The answer to whether or not platinum was rare in medieval Europe is a complicated one. On one hand, it was available in some parts of the continent, but on the other, it was not widely used or appreciated during that period. In order to understand this more fully, it is important to look at the history of platinum, its availability in Europe, and how it was used during the medieval period.
Platinum is a rare metal found in nature in its pure form, usually found in association with other metals such as gold, silver, and copper. It is a hard, brittle metal that is resistant to corrosion and can tolerate extreme temperatures. It was known to the ancient Egyptians, but it was not until the 16th century that it was identified and named. It was initially discovered in South America, and was later found in Russia, where it was first used to make coins.
In Europe, platinum was not widely used until the 19th century.

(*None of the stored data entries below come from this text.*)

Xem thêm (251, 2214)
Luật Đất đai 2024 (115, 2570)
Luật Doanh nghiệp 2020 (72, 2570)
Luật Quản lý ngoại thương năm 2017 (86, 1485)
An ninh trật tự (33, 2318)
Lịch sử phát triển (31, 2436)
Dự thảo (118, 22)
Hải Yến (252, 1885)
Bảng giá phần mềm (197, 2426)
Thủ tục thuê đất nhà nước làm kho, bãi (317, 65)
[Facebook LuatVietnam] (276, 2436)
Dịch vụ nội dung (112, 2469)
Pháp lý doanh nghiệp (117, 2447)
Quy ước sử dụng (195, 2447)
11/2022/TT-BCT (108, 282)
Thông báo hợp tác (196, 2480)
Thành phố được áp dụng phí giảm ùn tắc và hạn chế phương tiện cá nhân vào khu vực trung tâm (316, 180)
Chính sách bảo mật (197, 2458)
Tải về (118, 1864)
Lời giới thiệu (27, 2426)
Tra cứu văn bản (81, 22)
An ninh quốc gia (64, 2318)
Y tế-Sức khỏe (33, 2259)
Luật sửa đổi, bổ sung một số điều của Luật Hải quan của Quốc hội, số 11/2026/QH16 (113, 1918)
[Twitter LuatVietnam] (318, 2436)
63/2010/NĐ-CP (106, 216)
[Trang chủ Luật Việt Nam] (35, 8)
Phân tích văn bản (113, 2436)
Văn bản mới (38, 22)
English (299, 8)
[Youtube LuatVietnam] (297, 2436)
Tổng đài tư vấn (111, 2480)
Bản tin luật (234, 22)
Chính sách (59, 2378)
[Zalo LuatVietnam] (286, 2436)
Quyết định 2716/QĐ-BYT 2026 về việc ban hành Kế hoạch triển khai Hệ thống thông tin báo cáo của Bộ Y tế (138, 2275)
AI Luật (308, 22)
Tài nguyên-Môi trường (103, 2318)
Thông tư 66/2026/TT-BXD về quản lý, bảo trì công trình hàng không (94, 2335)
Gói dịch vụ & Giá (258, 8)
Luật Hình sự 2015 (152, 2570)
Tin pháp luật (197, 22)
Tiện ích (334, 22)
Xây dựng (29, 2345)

Prior to this, it was not particularly valued, and few people were aware of its existence. In some parts of Europe, such as Russia and Spain, it was used for jewelry and other decorative objects, but it was not commonly used as it was not seen as valuable. This was due to a lack of knowledge and appreciation of the metal’s properties.
In the medieval period, platinum was available in some parts of Europe, but was not widely used. It was found primarily in regions near the Ural Mountains in Russia, and was used mainly for coins and jewelry. It was also used as a catalyst in chemical reactions, as it was believed to be able to speed up the process.
In summary, platinum was available in Europe during the medieval period, but it was not widely used or appreciated. It was primarily found in areas near the Ural Mountains in Russia, and was mainly used for coins and jewelry. It was not seen as particularly valuable, and few people were aware of its existence. Although it was available, it was not as sought after as other metals such as gold and silver, and so it is fair to say that platinum was rare in medieval Europe.